An Introduction To The Federal False Claims Act
What does "qui tam" mean?
The term "qui tam" stands for a longer Latin phrase [qui tam pro domino rege quam pro se ipso in hac parte sequitur] that is translated as "he who brings an action for the king as well as for himself." Qui tam is the technical legal term for the unique mechanism in the federal False Claims Act that allows persons and entities with evidence of fraud against federal programs or contracts to sue the wrongdoer on behalf of the government.
A qui tam action is one brought under the False Claims Act by a private plaintiff on behalf of the federal government (rather than by the government itself). These actions are sometimes referred to as "whistleblower lawsuits." With qui tam, the government has the right to intervene and join the action or the government may decline intervention, in which case the private plaintiff may proceed on his own.
What is a "relator?" A whistleblower who files a suit under the False Claims Act is known as a relator, instead of a plaintiff. Technically, the United States (or the state in a state FCA case) is the plaintiff.
Does the False Claims Act cover tax fraud?
The False Claims Act explicitly excludes tax fraud. Section 3729(e) states that the Act "does not apply to claims, records, or statements made under the Internal Revenue Code." If you wish to report tax fraud, please call the IRS Fraud Hotline at 1-800-829-0433.
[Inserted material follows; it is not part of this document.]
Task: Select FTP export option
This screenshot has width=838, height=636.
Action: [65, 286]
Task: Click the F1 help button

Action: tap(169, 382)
Where can the False Claims Act be found?
The False Claims Act can be found in the United States Code, Title 31, Sections 3729 through 3733 ( 31 U.S.C. §§ 3729-3733)
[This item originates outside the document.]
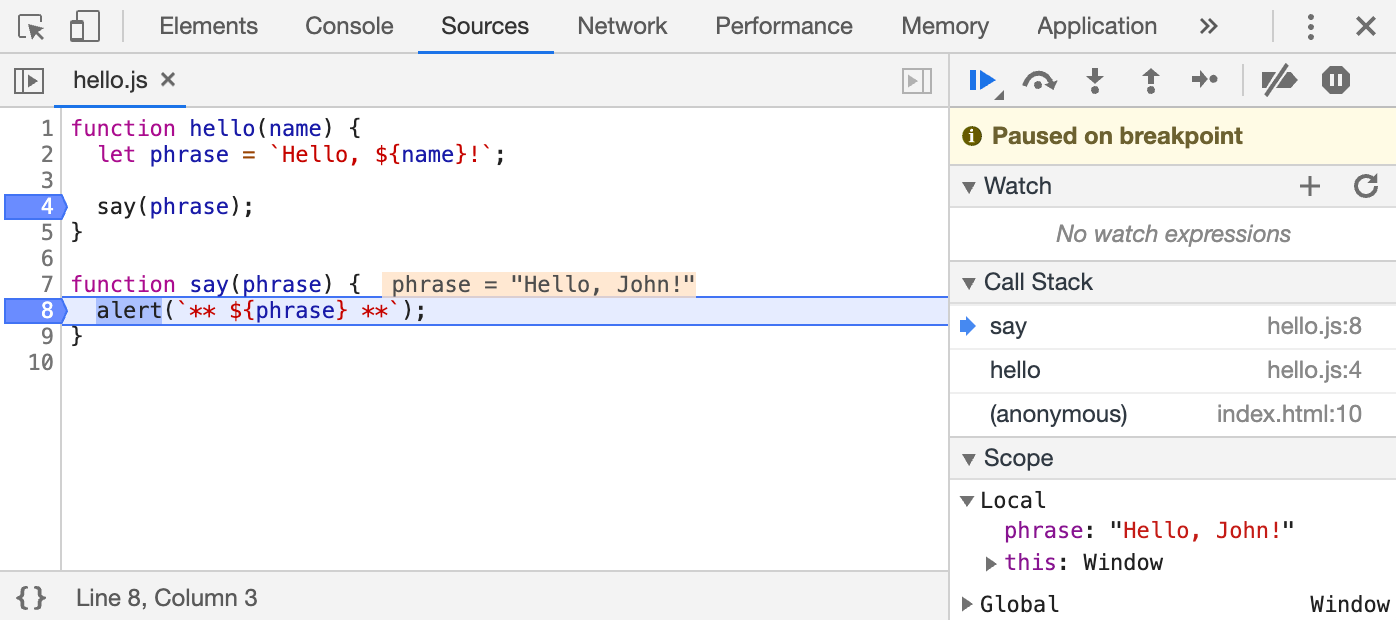
Task: Deactivate all breakpoints
Action: tap(1279, 81)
How old is the False Claims Act?
The False Claims Act, also known as the "Lincoln Law," dates back to the Civil War. Plagued by war profiteers selling the Union army shoddy supplies at inflated prices, President Lincoln signed the False Claims Act into law in 1863. The original law included qui tam provisions that allowed private persons to sue those who defrauded the government and receive 50 percent of any recovery from the defendant.
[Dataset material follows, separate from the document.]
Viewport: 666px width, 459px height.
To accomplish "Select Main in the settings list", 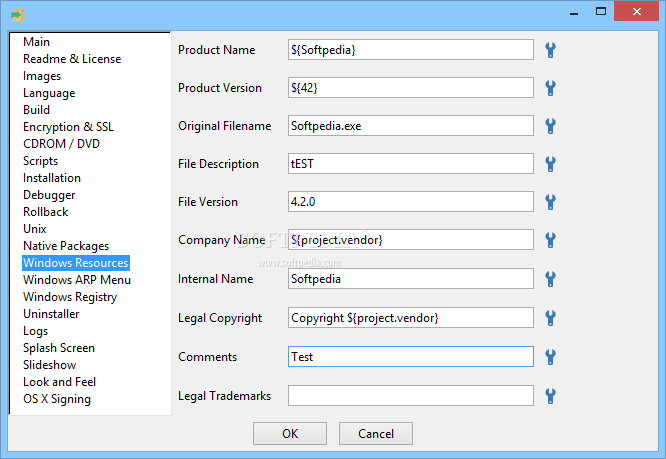I will point(37,42).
Taxpayers Against Fraud (www.taf.org) and the Taxpayers Against Fraud Education Fund (TAFEF) are organizations dedicated to assisting whistleblowers and their attorneys to protecting the False Claims Act against attack by big business, and to educating the American people about the benefits of the False Claims Act's qui tam provisions. Their work is necessary because the False Claims Act works so well that unscrupulous special interests are always plotting new ways to weaken the law. Since the 1986 amendments to the False Claims Act were passed, numerous attempts have been made to weaken and undermine the law or obtain an outright exemption from it.